De acordo com o mapeamento do Serviço Geológico Brasileiro (SGB), que mede o nível do Rio Negro, o nível de água chegou a 12,82 metros, o mais baixo de sua história.
São Gabriel da Cachoeira, no Amazonas, é a terceira cidade mais indígena do país, e o racionamento de energia já atinge serviços essenciais para a população.
A cidade vem sofrendo com a falta de comida e água, pois o abastecimento da cidade é feito principalmente por meio de balsas e, com o rio seco, a navegação fica reduzida ou é interrompida.
As embarcações conhecidas como recreio – que são os barcos de rede que fazem transporte de passageiros – já não estão subindo o rio.
“Ninguém consegue mais ir para roça”
Nas comunidades indígenas do Alto Rio Negro, nos municípios de São Gabriel da Cachoeira e Japurá, os efeitos desta seca vêm deixando os moradores preocupados.
“Esse sol está deixando as mulheres doentes. Ninguém consegue mais ir pra roça como fazíamos antes. Não consigo mais plantar.” É assim que Virgília Arago Almeida, de 43 anos, indígena da etnia Tariana, define os efeitos da seca, em reportagem feita pela BBC News.
O impacto direto dessa mudança é que as roças acabam recebendo menos cuidado que o ideal, propiciando o surgimento de pragas ou mesmo diminuindo a quantidade de mandioca plantada e colhida, essencial para a segurança alimentar das comunidades.
Elas contaram também que até os poços que antes abasteciam as comunidades estão secando. “Dos 10 poços que abasteciam as comunidades onde eu moro, só sobraram dois. Agora, a gente está tendo que ir ao rio pegar água para beber e fazer comida”, conta Almerinda Ramos de Lima, 50 anos, também da etnia Tariana.
Estado de emergência
Diante da crise, a Prefeitura de São Gabriel da Cachoeira declarou situação de emergência pelo período de 90 dias nas áreas afetadas por estiagem.
Em entrevista para o ISA (Instituto Socioambiental), Juvêncio Cardoso, o Dzoodzo Baniwa, liderança indígena e educador, se diz preocupado com as altas temperaturas, especialmente para as mulheres, que são as encarregadas das roças.
“Com relação à questão da seca, temos encontrado dificuldade de navegação. Há moradores que utilizam alguns igarapés para ter acesso às suas roças. E, nesse período, está difícil a navegação pelo igarapé, fazendo as pessoas caminharem mais longe para acessar suas roças. Os igarapés estão inavegáveis e exigem mais tempo e esforço para chegar às roças”, relatou Dzoodzo .

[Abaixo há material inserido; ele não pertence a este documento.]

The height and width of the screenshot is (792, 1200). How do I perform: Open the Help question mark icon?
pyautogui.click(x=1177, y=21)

“A sensação é que a água está fervendo”
Segundo Luiz Brazão dos Santos, coordenador do Distrito Sanitário Especial Indígena (DSEI) do Alto Rio Negro, que atende a região de São Gabriel da Cachoeira, “as pessoas estão indo ao rio para beber água, mas ele está muito seco. Como os dejetos são jogados no rio pelas comunidades mais acima, as pessoas das comunidades mais abaixo acabam correndo o risco de se contaminar”.

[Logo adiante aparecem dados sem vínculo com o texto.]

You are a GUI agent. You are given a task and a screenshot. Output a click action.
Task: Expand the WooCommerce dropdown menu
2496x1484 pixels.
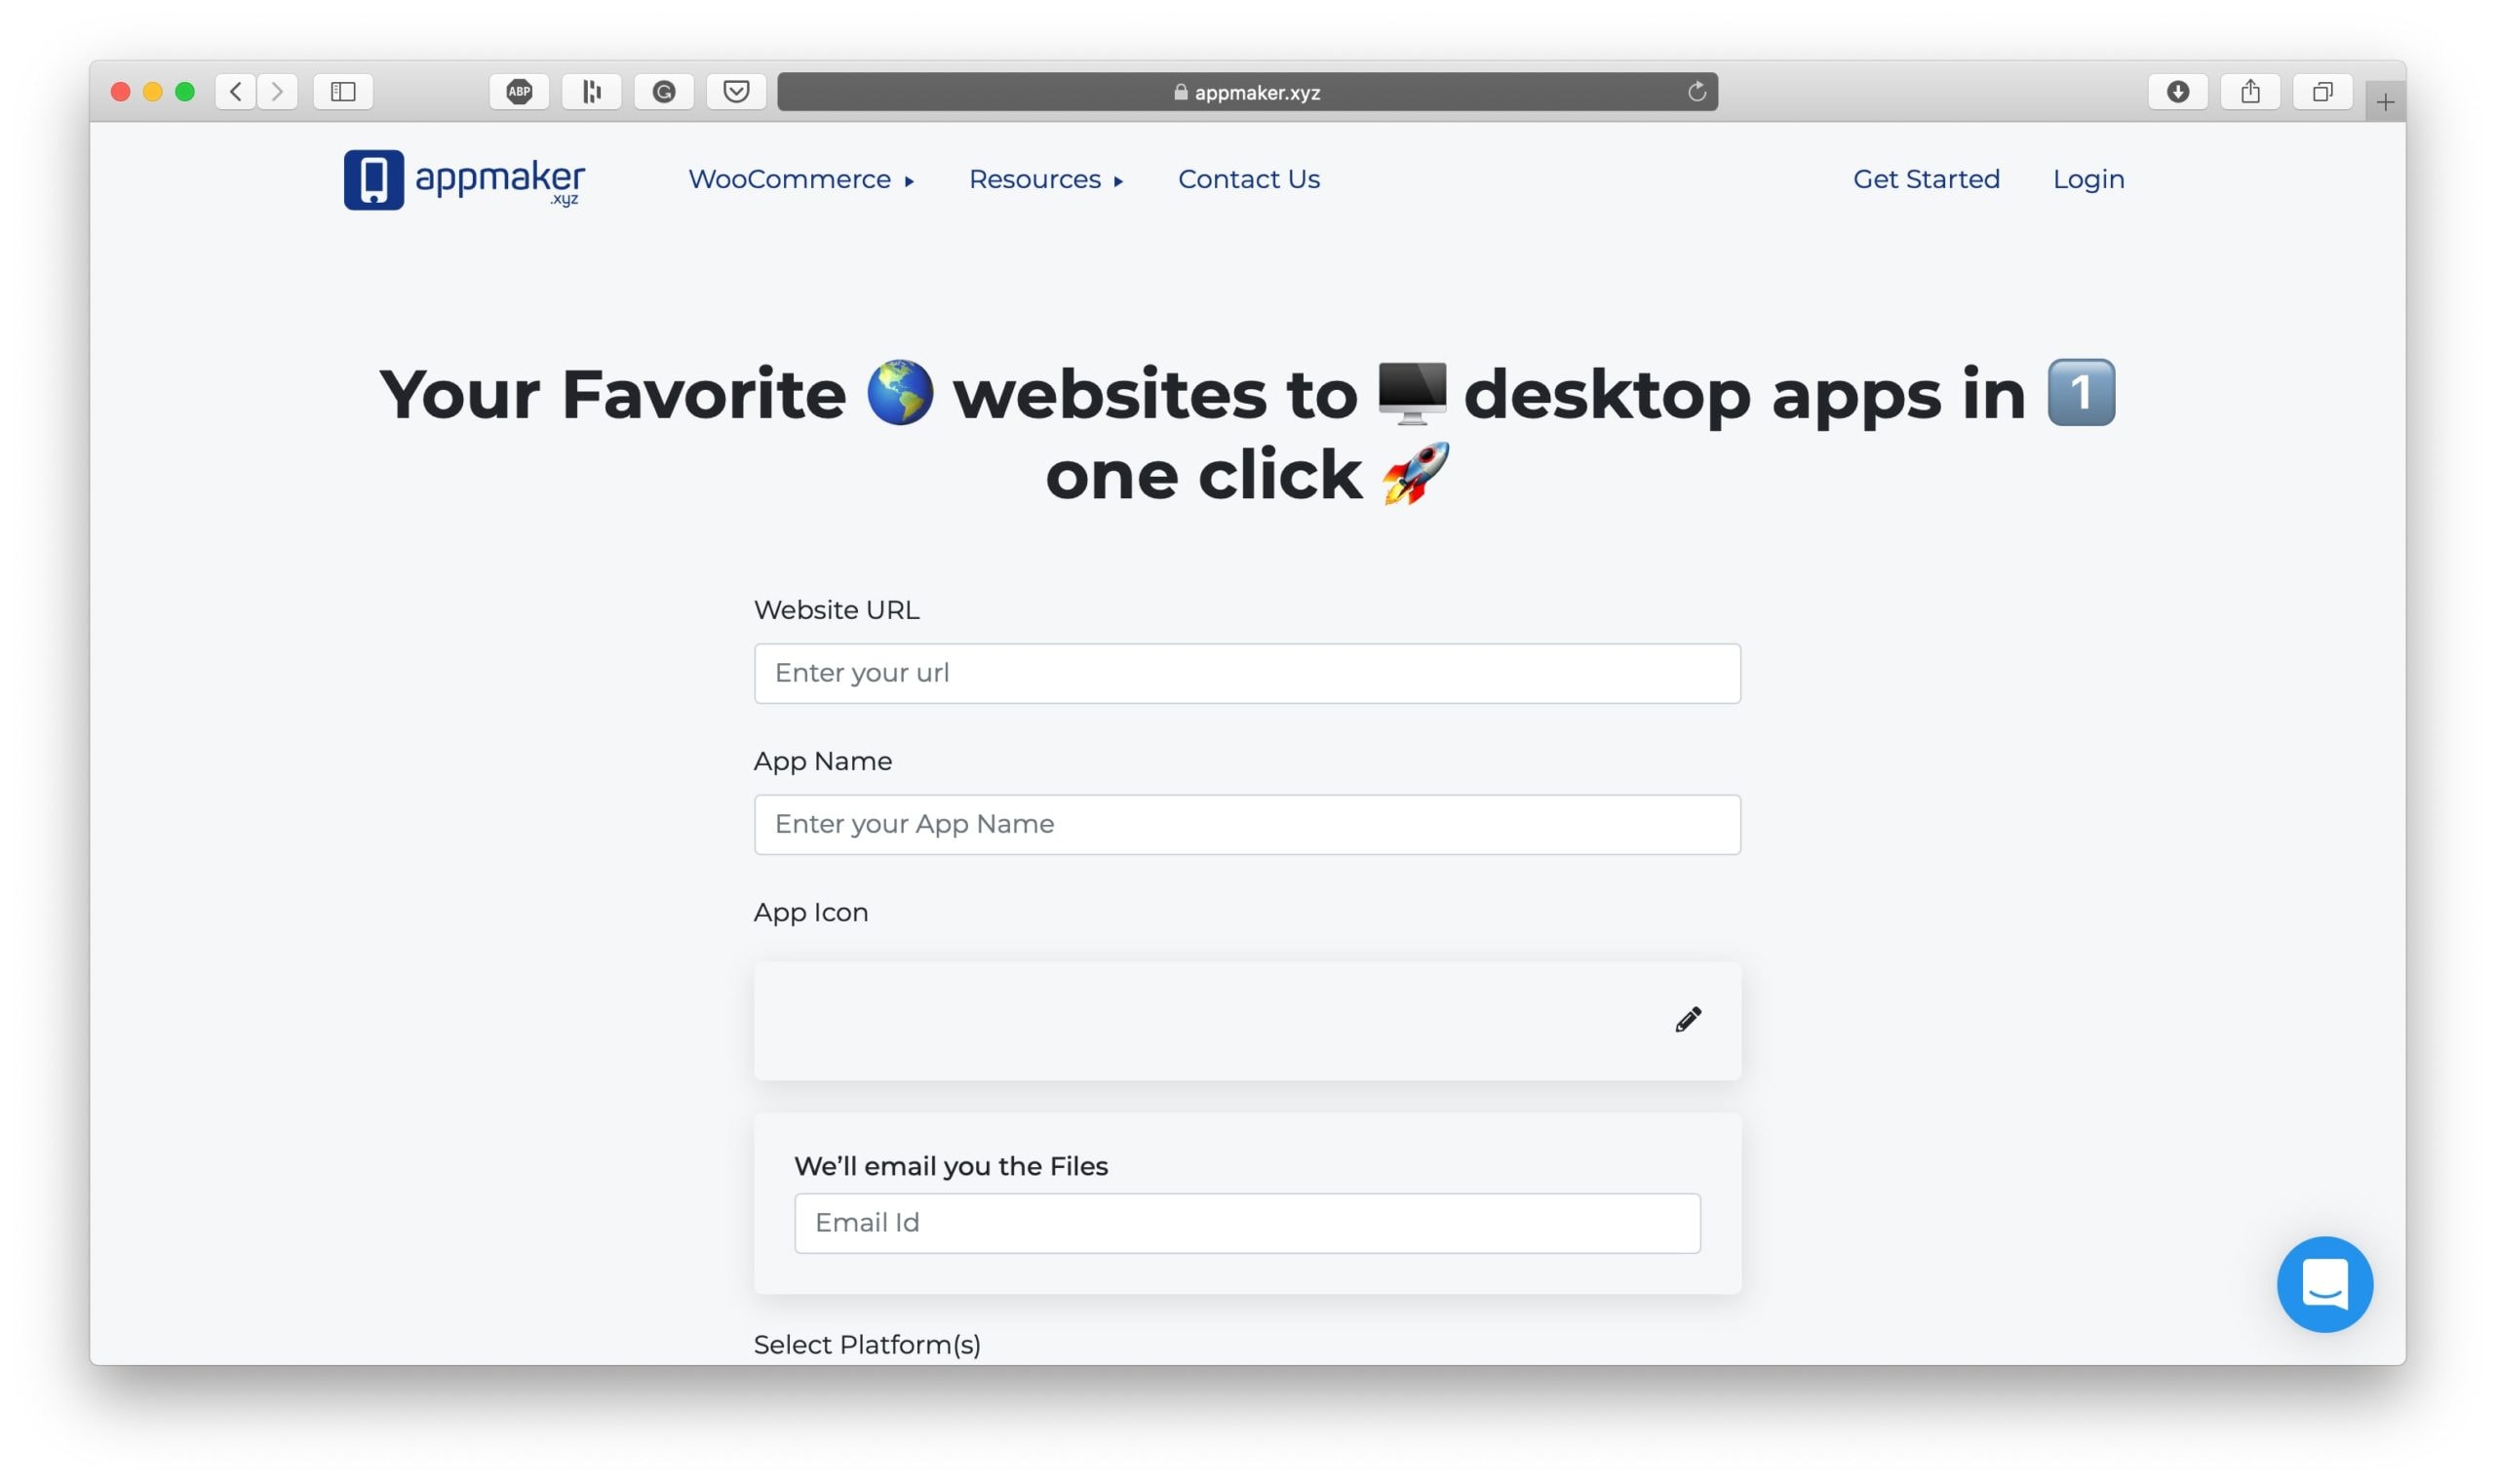pyautogui.click(x=800, y=178)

Ele conta que já há relatos de problemas de saúde como infecções e doenças de pele relacionadas ao consumo de água contaminada.
“A sensação é que a água está fervendo”, relata Rosivaldo Miranda, do povo Piratapuya, comunicador da Rede Wayuri e morador de Açaí-Paraná, no Baixo Rio Uaupés.
Em entrevista para o ISA, ele contou que as pessoas não têm alternativa senão tomar a água que está muito quente, o que acaba afetando a saúde dos indígenas: “Estamos com diarreia e dor de cabeça. E está descendo mais sujeira dos igarapés. Fomos tentar cavar poço na beira do rio para achar água branca para tomarmos e ter saúde para nossos filhos e para os idosos”.
Em nota enviada à reportagem da BBC News Brasil, o Ministério dos Povos Indígenas (MPI) informou que o órgão e outras instituições identificaram a existência de pelo menos 35 mil famílias indígenas em situação de vulnerabilidade no estado do Amazonas em decorrência da estiagem.
“Outro problema levantado é o relativo à logística na região devido à seca dos rios, via de transporte essencial para mercadorias, equipes de saúde, técnicos e de deslocamento para grande parte da população indígena”, diz um trecho da nota.
Já o Ministério da Saúde enviou nota dizendo que “vem coletando dados dos territórios afetados”. O maior empenho, segundo a nota, “é para garantir a assistência de saúde, viabilizar a chegada das equipes às aldeias, e o acesso a água potável”.
Com informações da BBC News e Jornalismo ISA.